Vorgegebener Text
——
Crowdfunding Plattformen im Vergleich 2026: P2P, Startups und Immobilien

Crowdfunding-Plattformen im Vergleich 2026: P2P-Kredite, Startup-Beteiligungen und Immobilien-Crowdinvesting im Prüfstand. Welche Anbieter seriös sind, wie Nachrangdarlehen funktionieren und worauf Anleger achten müssen.

Unter Crowdfunding laufen in Deutschland sehr verschiedene Anlageformen: P2P-Kredite mit monatlichen Zinsen, Startup-Beteiligungen mit Totalverlustrisiko und Immobilienprojekte mit fester Verzinsung. Wer die Kategorien verwechselt, vergleicht Äpfel mit Birnen. Dieser Prüfstand ordnet die wichtigsten Crowdfunding-Plattformen 2026 ein und verlinkt auf unsere Einzeltests.
——
Ziel der Übung
Schreiben Sie bitte den obigen Text über Crowdfunding-Plattformen vollständig und wortgetreu ab.
——
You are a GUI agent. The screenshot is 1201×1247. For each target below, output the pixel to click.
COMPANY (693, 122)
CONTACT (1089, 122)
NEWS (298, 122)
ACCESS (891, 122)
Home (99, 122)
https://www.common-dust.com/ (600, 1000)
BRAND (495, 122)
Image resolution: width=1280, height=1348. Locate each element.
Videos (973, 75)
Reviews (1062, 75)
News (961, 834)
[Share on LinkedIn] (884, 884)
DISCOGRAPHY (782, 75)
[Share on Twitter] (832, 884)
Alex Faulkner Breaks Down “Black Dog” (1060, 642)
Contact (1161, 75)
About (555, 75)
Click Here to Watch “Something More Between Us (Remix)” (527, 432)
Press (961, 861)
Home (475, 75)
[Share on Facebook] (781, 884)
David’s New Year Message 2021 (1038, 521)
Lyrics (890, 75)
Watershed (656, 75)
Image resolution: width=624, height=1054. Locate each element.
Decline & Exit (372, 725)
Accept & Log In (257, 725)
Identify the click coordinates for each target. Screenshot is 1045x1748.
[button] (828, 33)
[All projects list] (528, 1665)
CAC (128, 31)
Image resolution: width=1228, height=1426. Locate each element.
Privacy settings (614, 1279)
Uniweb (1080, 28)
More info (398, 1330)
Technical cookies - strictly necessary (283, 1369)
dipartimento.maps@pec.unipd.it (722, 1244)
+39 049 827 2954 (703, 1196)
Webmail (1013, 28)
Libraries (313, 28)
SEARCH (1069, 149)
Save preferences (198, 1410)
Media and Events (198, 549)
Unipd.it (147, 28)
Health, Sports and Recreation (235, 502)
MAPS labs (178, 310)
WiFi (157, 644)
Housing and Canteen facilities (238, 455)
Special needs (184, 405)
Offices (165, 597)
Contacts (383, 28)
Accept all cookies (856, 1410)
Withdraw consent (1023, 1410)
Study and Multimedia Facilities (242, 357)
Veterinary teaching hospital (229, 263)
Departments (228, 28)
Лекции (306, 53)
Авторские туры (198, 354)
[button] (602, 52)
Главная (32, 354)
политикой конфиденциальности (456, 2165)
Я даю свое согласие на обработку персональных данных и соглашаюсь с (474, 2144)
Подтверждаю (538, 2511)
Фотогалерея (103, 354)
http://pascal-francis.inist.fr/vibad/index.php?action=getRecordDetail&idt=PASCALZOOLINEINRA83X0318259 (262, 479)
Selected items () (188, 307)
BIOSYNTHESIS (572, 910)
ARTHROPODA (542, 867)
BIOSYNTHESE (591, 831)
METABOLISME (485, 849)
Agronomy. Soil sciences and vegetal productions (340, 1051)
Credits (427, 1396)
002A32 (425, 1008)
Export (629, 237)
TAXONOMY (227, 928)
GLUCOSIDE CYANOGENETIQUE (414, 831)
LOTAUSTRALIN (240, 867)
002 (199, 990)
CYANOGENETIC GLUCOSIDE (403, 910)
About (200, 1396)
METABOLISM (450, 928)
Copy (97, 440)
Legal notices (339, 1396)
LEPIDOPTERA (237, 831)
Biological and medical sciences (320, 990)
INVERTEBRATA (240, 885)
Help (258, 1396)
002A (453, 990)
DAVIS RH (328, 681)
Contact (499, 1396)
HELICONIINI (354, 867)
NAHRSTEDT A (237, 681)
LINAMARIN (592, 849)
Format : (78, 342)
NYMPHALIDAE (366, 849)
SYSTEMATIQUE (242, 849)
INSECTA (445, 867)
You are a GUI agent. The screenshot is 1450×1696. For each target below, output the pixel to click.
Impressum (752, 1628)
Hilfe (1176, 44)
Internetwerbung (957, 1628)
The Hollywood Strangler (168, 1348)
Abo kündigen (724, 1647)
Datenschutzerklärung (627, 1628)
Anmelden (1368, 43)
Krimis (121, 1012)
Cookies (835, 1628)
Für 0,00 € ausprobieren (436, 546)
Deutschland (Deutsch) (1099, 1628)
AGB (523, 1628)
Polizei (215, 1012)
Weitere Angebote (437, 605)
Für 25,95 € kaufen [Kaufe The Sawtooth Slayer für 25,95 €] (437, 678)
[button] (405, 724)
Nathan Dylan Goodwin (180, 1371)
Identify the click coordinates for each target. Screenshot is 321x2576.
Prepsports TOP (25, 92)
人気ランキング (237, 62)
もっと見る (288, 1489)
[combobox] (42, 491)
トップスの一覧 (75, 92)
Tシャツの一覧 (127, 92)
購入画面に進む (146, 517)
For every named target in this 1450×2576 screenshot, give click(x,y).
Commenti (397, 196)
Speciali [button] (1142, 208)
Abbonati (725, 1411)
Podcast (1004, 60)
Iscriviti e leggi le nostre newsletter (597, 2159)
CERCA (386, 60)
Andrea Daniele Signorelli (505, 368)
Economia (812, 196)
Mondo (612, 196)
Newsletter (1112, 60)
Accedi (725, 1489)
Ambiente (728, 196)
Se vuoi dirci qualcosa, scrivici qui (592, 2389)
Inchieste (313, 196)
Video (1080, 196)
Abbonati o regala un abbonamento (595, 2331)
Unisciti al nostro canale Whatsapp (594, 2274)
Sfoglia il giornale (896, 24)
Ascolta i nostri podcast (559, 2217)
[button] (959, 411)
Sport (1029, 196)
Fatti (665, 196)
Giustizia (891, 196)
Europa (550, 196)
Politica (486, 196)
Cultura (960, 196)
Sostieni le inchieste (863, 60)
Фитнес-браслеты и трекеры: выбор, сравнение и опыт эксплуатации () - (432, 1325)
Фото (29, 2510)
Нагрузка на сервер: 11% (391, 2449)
——
Die Antwort
Crowdfunding Plattformen im Vergleich 2026: P2P, Startups und Immobilien

Crowdfunding-Plattformen im Vergleich 2026: P2P-Kredite, Startup-Beteiligungen und Immobilien-Crowdinvesting im Prüfstand. Welche Anbieter seriös sind, wie Nachrangdarlehen funktionieren und worauf Anleger achten müssen.

Unter Crowdfunding laufen in Deutschland sehr verschiedene Anlageformen: P2P-Kredite mit monatlichen Zinsen, Startup-Beteiligungen mit Totalverlustrisiko und Immobilienprojekte mit fester Verzinsung. Wer die Kategorien verwechselt, vergleicht Äpfel mit Birnen. Dieser Prüfstand ordnet die wichtigsten Crowdfunding-Plattformen 2026 ein und verlinkt auf unsere Einzeltests.